**やること**
1/ シックハウス症候群の記事について、次の問いに答えてください。
(a) 厚生労働省が「室内空気中化学物質の指針値案」への意見を募集していたのは、何月何日までですか。
(b) 2002年までに「室内濃度指針値」が定められたのは、いくつの物質ですか。
(c) 最近の女子大学生の調査では、SHSの何らかの症状を持つ学生は何%ですか。
2/ シックハウス症候群の記事から、「室内空気中化学物質とは、シッ」から「症状を持っています(注3)。」までの部分を、両端も含めてそのまま書き出してください。

**本文の抜粋**
########################################
【「香害」最前線】
シックハウス症候群
進まない「室内汚染物質」の規制
岡田幹治|2017年8月4日4:25PM
「香害」の今を取り上げるシリーズ3回目は、シックハウス症候群。厚労省はあらたな規制値案を提案していますが、「香料」については規制の対象にしていない、などの問題があります。
※このシリーズは問答形式にしました
――厚生労働省が7月4日まで「室内空気中化学物質の指針値案」について意見を募集していました。
室内空気中化学物質とは、シックハウス症候群(室内の空気の汚れによって起こる体調不良、SHS)の原因となる汚染物質のことで、その主なものは「揮発性有機化合物」(常温で気体になる化学物質、VOC)とされています。
1990年代に化学物質が建材に多用されるようになり、また建物の気密性が高くなったため、新築やリフォームが原因でSHSになる人が急増しました。厚労省が対策に乗り出し、2002年までに使用量が多く・人への健康影響も大きい13物質に「室内濃度指針値」(強制力はない指標)を定めました(注1)。
13物質には、ホルムアルデヒド(用途は合板や壁紙の接着剤)、トルエン・キシレン・エチルベンゼン(用途はいずれも接着剤・塗料)、クロルピリホス(用途は防蟻剤)、パラジクロロベンゼン(用途は衣類防虫剤やトイレ芳香剤)などが含まれています。
また国土交通省は建築基準法を改正し、ホルムアルデヒドとクロルピリホスの使用を法的に規制(注2)、業界も自主的にトルエンの削減などに動きました。
これで解決を図ったのですが、SHSの症状をもつ人はいまも絶えません。最近の女子大学生の調査では、32%の学生がSHSの何らかの症状を持っています(注3)。
########################################
**抽出した項目**
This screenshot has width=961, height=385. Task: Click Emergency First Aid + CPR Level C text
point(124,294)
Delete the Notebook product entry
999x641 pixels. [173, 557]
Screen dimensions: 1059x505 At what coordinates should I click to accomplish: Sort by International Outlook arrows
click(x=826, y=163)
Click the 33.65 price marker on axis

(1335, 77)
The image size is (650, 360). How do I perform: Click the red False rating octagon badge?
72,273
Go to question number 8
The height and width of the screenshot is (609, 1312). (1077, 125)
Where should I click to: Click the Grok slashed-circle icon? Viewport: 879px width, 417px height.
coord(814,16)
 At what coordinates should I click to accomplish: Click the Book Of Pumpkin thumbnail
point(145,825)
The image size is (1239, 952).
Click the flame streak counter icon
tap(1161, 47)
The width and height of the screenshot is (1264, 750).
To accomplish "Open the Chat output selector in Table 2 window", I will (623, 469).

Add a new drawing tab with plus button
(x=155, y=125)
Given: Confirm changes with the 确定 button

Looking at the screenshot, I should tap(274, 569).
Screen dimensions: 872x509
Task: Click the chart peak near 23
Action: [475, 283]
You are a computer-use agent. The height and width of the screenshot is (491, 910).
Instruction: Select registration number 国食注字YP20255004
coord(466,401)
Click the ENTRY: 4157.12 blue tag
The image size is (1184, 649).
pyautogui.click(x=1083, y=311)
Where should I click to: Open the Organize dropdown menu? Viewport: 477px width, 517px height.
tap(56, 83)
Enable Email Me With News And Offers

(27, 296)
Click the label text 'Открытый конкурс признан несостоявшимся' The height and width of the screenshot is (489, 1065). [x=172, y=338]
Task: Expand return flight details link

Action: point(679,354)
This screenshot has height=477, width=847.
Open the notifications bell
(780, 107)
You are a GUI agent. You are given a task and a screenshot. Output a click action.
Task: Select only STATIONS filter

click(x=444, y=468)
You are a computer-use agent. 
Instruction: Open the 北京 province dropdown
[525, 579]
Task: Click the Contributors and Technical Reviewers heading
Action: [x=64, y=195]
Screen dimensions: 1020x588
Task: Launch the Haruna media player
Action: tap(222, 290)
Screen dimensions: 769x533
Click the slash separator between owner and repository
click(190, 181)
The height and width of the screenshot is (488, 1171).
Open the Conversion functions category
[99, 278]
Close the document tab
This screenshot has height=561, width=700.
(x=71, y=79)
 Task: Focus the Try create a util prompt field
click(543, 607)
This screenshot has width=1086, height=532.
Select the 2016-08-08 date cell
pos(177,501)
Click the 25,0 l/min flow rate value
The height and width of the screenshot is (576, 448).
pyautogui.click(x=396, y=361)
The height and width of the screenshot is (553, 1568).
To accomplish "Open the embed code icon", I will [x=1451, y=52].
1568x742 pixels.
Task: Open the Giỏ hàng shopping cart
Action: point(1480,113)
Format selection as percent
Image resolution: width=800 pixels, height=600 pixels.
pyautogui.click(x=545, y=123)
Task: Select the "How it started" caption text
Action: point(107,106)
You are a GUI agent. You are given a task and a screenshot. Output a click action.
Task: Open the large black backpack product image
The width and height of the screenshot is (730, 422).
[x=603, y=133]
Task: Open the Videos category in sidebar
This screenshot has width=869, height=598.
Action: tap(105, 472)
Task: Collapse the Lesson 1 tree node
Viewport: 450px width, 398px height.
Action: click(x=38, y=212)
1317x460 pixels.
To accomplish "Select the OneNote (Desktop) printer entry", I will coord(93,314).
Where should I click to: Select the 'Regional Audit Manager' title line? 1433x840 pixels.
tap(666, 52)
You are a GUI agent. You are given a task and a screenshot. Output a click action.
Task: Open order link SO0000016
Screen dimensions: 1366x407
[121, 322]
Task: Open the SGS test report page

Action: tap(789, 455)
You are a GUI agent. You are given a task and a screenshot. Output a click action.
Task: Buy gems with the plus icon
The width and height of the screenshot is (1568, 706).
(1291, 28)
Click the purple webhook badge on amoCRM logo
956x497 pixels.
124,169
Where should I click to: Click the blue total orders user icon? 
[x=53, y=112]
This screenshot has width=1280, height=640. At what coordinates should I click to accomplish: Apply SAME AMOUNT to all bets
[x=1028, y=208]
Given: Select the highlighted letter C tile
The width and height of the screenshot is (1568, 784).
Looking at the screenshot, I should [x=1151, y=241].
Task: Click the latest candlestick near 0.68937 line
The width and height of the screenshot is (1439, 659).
########################################
**答えはこちら**
1/
(a) 7月4日
(b) 13物質
(c) 32%

2/
室内空気中化学物質とは、シックハウス症候群(室内の空気の汚れによって起こる体調不良、SHS)の原因となる汚染物質のことで、その主なものは「揮発性有機化合物」(常温で気体になる化学物質、VOC)とされています。
1990年代に化学物質が建材に多用されるようになり、また建物の気密性が高くなったため、新築やリフォームが原因でSHSになる人が急増しました。厚労省が対策に乗り出し、2002年までに使用量が多く・人への健康影響も大きい13物質に「室内濃度指針値」(強制力はない指標)を定めました(注1)。
13物質には、ホルムアルデヒド(用途は合板や壁紙の接着剤)、トルエン・キシレン・エチルベンゼン(用途はいずれも接着剤・塗料)、クロルピリホス(用途は防蟻剤)、パラジクロロベンゼン(用途は衣類防虫剤やトイレ芳香剤)などが含まれています。
また国土交通省は建築基準法を改正し、ホルムアルデヒドとクロルピリホスの使用を法的に規制(注2)、業界も自主的にトルエンの削減などに動きました。
これで解決を図ったのですが、SHSの症状をもつ人はいまも絶えません。最近の女子大学生の調査では、32%の学生がSHSの何らかの症状を持っています(注3)。